== Study material
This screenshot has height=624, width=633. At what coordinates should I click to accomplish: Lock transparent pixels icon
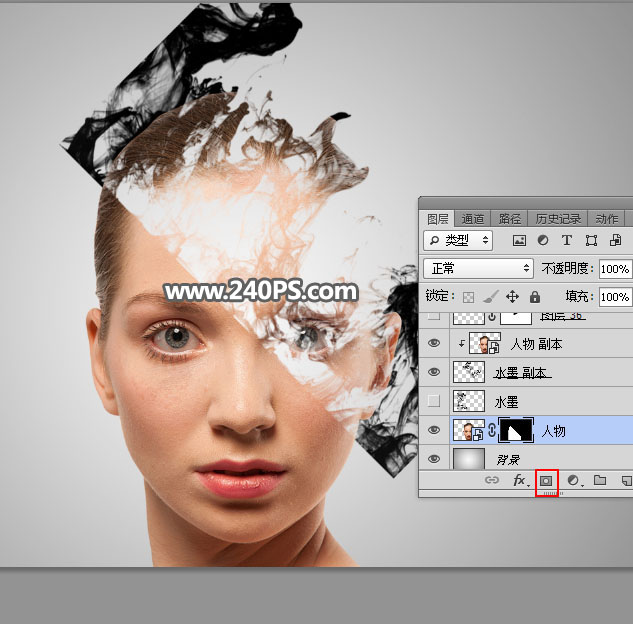click(x=468, y=297)
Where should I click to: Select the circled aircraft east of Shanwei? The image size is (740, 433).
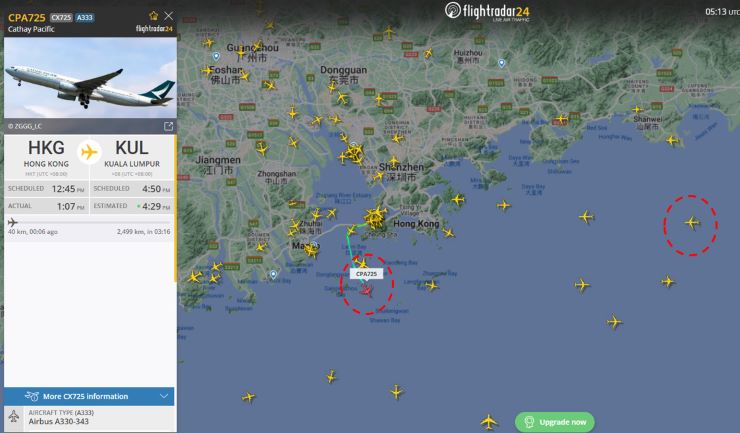[692, 222]
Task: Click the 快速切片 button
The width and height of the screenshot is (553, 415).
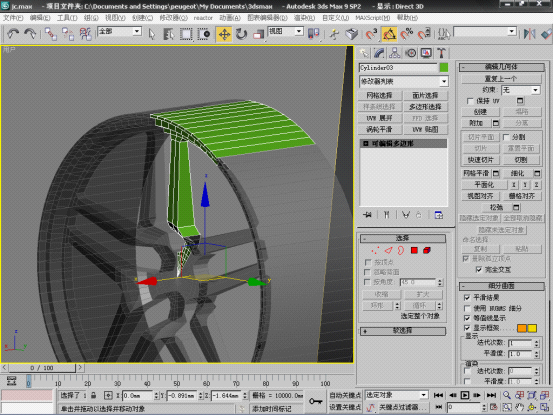Action: [x=480, y=160]
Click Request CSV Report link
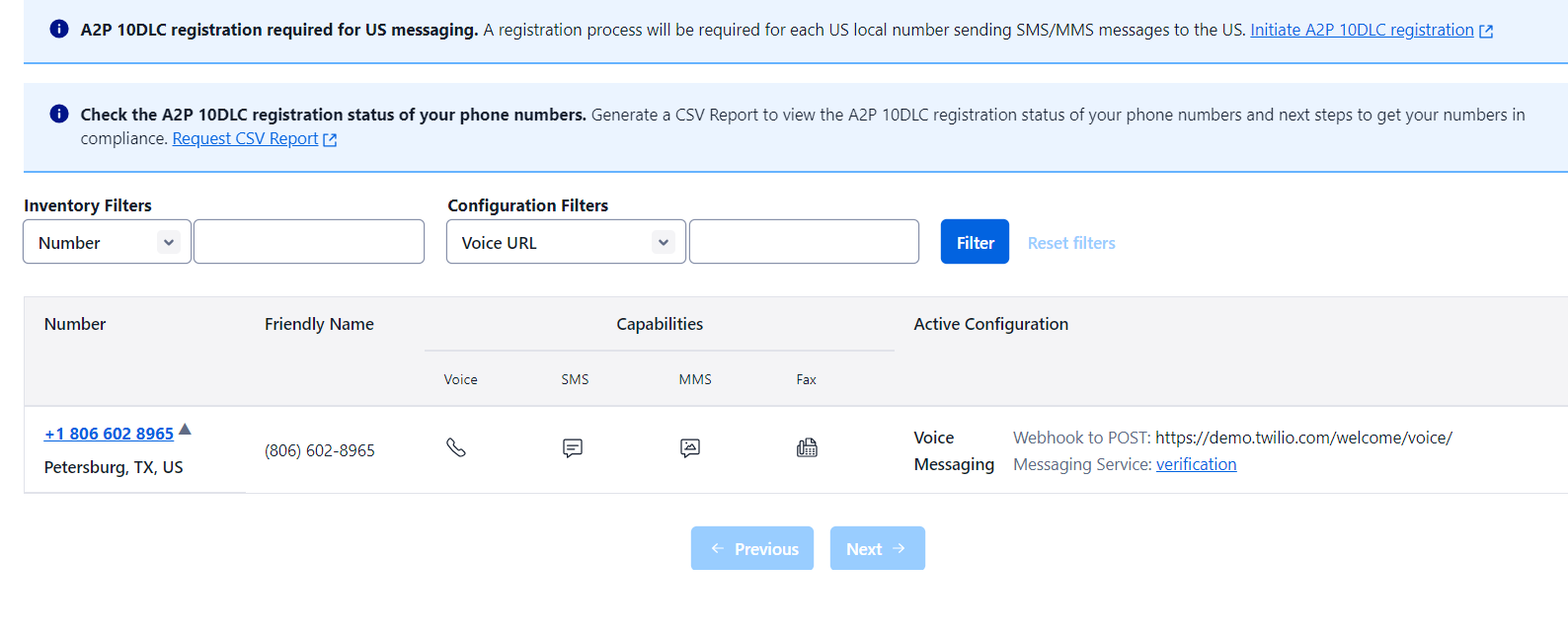Image resolution: width=1568 pixels, height=640 pixels. [245, 139]
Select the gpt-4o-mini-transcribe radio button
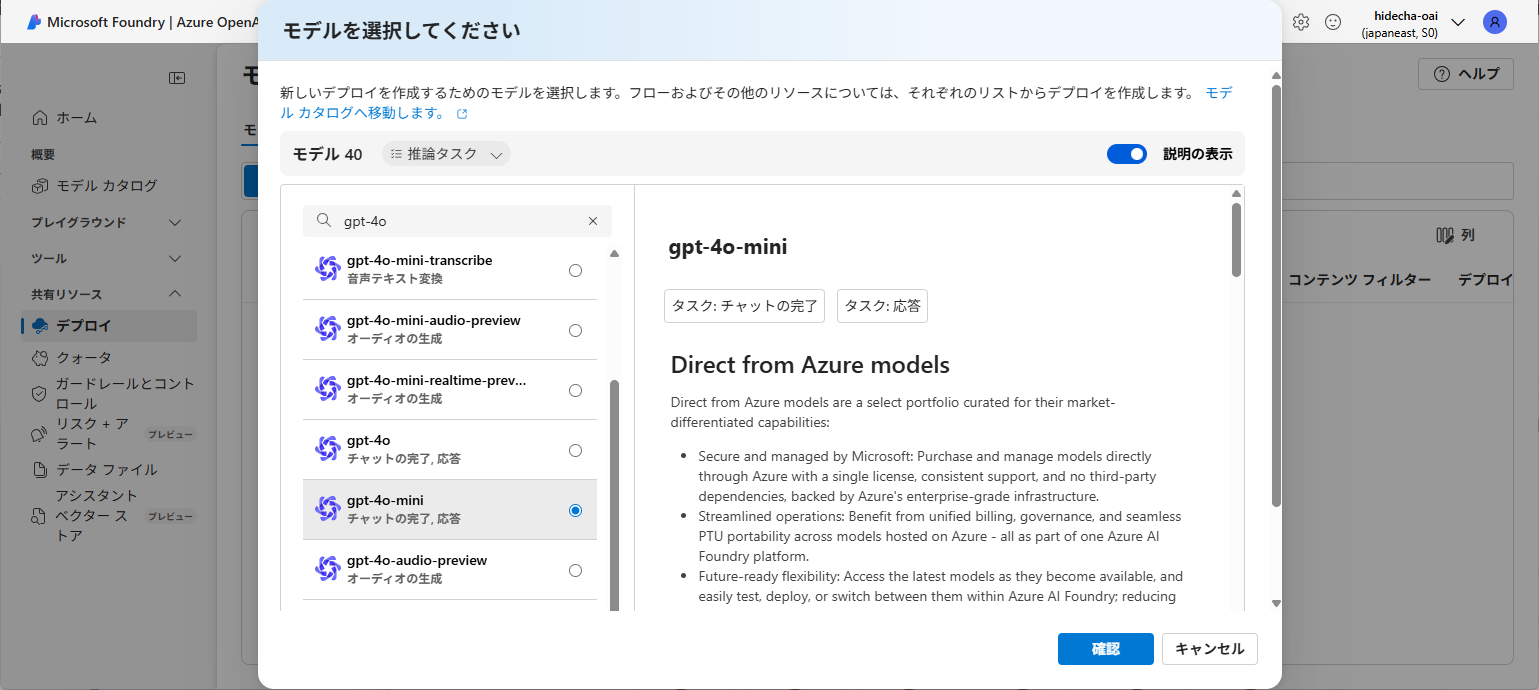 (x=575, y=270)
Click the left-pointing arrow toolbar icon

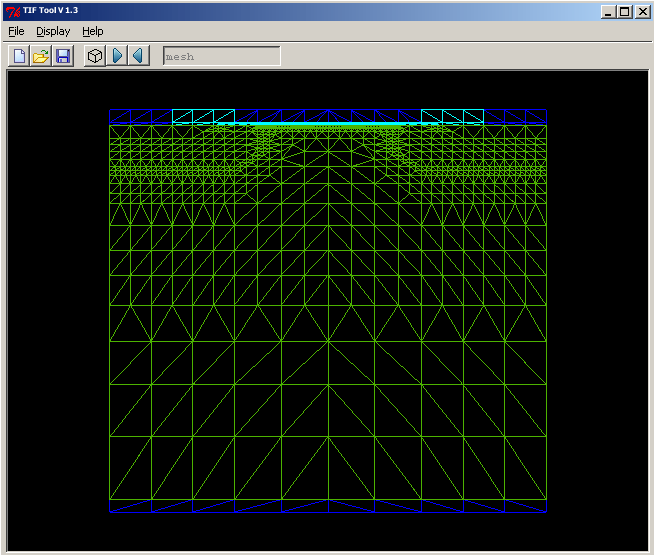tap(138, 56)

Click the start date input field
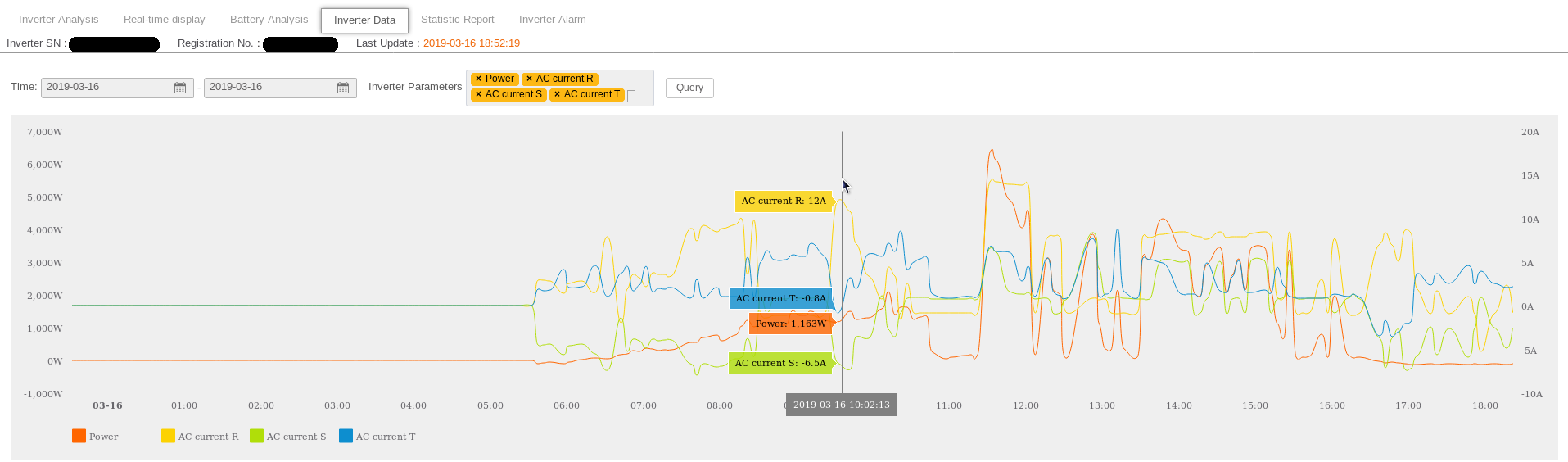[x=106, y=88]
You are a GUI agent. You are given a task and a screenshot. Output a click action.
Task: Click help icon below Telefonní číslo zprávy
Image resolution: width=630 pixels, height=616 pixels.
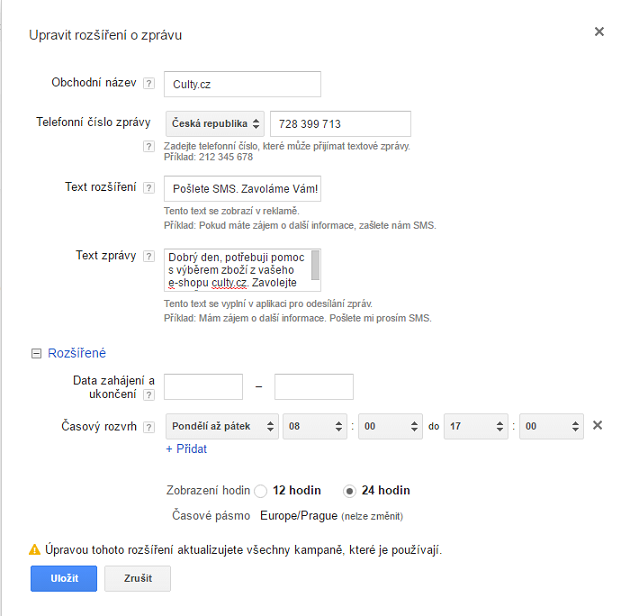pyautogui.click(x=149, y=147)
====
→ **Task details**
The data is to be printed again exactly, but without its pictures.

→ **Response area**
This screenshot has height=624, width=633. At what coordinates should I click to accomplish: Lock transparent pixels icon
click(x=468, y=297)
Where should I click to: Select the circled aircraft east of Shanwei? The image size is (740, 433).
[692, 222]
Task: Click the 快速切片 button
The width and height of the screenshot is (553, 415).
Action: [x=480, y=160]
Click Request CSV Report link
Image resolution: width=1568 pixels, height=640 pixels. [245, 139]
Select the gpt-4o-mini-transcribe radio button
 (x=575, y=270)
Click the left-pointing arrow toolbar icon

tap(138, 56)

Click the start date input field
[x=106, y=88]
You are a GUI agent. You are given a task and a screenshot. Output a click action.
Task: Click help icon below Telefonní číslo zprávy
Image resolution: width=630 pixels, height=616 pixels.
pyautogui.click(x=149, y=147)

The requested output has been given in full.